¿Quién dijo que no hay música en el infierno? Por supuesto la hay en abundancia, y suena a todas horas a un volumen, digamos, infernal. Valdría aventurar que Satanás se las ingenia para martirizar a los condenados con la canción que en vida más aborrecieron, pero hoy somos legión quienes sabemos que cualquier música, incluso la que amamos, puede hacernos odiar y maldecir no sólo su tonada, sino hasta el mismo día en que nacimos, si es que se nos aplica por la fuerza, sin límite y saturada de ruido ambiental.
Por alguna razón, seguramente amiga del condicionamiento pavloviano, en los comercios nunca falta la música. Uno se desentiende de su prisa, así como de ciertas preocupaciones, una vez que se deja llevar por algún sonsonete redundante y se concentra al fin en lo trascendental, que sería no dejar de comprar. Habría que preguntarse qué opinan los empleados del supermercado sobre los villancicos que muy pronto tendrán que resistir por dos meses seguidos, a lo largo de todo su turno de trabajo. Yo en su lugar saldría de la chamba resuelto a estrangular al primer Santa Claus que se cruzara.
Me queda la impresión de que la enfermedad ha ido extendiéndose hasta abarcar toda la vida pública, incluso la de los vacacionistas. Pues si antaño, en la playa, nunca faltaba algún oligofrénico decidido a asestar su escándalo de mierda a la totalidad de los bañistas, hoy estos son en tal modo frecuentes que pocas son las veces en que sobrellevamos menos de tres tonadas simultáneas. Y de muy poco sirve escapar a la alberca del hotel, si allí también se escucha música espantosa, no pocas veces contrapunteada por las bocinas de este o aquella huésped. ¿Y no es cierto que en lobby y restaurante la música indeseada se entroniza mañana, tarde y noche?
De más está decir que el sonido es de baja calidad, con frecuencia estridente y a ser posible de pésimo gusto –asumiendo que el gusto, como tal, tenga el mínimo rol en tal atrocidad–. Sumemos esto al griterío imperante y obtendremos un masacote sonoro que en teoría lubrica nuestros ánimos y en realidad contribuye a aturdirnos, de modo que al volver a nuestros aposentos nos acometerá un hambre de silencio fronteriza con la misantropía. “A la gente le gusta”, habrá quien diga, con esa propensión que tiene el mercachifle a llenar los vacíos con cualquier inmundicia.

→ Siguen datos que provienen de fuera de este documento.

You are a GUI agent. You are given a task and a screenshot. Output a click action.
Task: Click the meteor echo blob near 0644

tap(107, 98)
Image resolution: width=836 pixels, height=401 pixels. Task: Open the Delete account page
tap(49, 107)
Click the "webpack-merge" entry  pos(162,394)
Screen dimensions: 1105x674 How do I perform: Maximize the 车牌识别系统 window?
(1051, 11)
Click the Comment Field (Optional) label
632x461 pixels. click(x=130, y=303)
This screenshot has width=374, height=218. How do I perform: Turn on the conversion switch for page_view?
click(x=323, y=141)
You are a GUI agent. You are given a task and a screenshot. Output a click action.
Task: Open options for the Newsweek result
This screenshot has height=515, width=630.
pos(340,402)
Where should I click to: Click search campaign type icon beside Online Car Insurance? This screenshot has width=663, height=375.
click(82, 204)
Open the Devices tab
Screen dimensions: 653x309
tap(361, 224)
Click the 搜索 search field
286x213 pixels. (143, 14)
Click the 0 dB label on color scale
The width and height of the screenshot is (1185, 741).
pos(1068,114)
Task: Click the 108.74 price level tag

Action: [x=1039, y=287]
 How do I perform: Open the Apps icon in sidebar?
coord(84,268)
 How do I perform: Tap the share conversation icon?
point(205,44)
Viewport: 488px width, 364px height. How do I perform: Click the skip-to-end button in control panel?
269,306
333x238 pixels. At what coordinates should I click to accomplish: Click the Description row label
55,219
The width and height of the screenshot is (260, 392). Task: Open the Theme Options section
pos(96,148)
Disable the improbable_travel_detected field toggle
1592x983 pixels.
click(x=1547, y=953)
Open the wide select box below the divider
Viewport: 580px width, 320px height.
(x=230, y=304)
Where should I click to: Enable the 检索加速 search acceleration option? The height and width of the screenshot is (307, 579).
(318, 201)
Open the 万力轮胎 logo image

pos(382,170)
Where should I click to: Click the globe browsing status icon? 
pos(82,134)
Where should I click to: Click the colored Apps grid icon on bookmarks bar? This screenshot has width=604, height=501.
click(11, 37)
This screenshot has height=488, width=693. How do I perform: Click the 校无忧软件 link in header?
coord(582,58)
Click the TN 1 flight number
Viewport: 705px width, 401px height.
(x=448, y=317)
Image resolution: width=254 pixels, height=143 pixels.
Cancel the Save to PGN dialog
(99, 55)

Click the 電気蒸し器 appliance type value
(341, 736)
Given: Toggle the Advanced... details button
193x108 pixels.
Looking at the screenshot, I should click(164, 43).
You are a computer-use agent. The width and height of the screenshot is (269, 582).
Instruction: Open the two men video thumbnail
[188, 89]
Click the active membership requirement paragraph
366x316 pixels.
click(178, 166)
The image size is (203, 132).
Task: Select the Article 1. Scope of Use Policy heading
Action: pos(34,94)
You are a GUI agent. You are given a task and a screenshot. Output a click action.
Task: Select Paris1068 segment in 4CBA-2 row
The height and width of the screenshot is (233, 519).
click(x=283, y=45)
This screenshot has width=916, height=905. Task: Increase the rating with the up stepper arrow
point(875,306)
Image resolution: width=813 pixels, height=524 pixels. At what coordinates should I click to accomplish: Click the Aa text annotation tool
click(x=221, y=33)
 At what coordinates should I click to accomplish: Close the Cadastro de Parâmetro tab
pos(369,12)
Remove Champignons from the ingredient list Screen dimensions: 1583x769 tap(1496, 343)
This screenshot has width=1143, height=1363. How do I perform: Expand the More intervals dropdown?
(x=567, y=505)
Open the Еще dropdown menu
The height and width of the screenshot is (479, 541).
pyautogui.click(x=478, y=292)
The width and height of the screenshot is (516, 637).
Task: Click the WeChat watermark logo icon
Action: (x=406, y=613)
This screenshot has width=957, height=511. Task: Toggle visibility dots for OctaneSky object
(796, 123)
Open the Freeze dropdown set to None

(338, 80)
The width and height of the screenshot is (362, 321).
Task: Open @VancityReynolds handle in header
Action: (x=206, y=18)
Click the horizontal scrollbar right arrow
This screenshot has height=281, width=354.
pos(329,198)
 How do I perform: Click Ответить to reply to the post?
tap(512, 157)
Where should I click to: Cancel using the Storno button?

Hace ya mucho tiempo se perdió la bonita costumbre de juntarse a escuchar un nuevo disco. La palabra, de hecho, suena antediluviana, así se trate de un disco compacto o alguno de los nuevos de vinil. Más que nunca, la música ha sido reducida al triste papelito de comparsa. Si alguna vez fungió como protagonista, hoy con trabajos se disfruta en secreto, empleando unos audífonos que cancelan el ruido circundante, a menudo no tanto porque así lo deseemos, como para escapar a alguna barahúnda cuyo suplicio se ha hecho insoportable.
No es ajeno a este horror el descenso en los precios de las bocinas. Cada día se pagan menos pesos por watt y ya no falta mucho para que sean centavos. No hace falta gastar un dineral para poseer un par de bocinas gigantes, sobre todo si el alto decibelaje importa mucho más que la fidelidad. Se entiende, y es muy sano, que numerosos adolescentes se sientan complacidos y reafirmados por imponer su ley sonora al vecindario; lo raro es que sean tantos los escuchas ávidos de estirar la pubertad hasta los cuarenta años, por lo menos.
Detesto este papel de cascarrabias, pero pasa a menudo que el ruidero procaz y omnipresente me arrebata la gloria de gozar de la música, y me niego a ayudar a abaratarla. Si me ven por ahí, soy aquel aguafiestas con la vista perdida y los audífonos a manera de prótesis. Como los héroes de Astérix el Galo, resistiré ahora y siempre al invasor.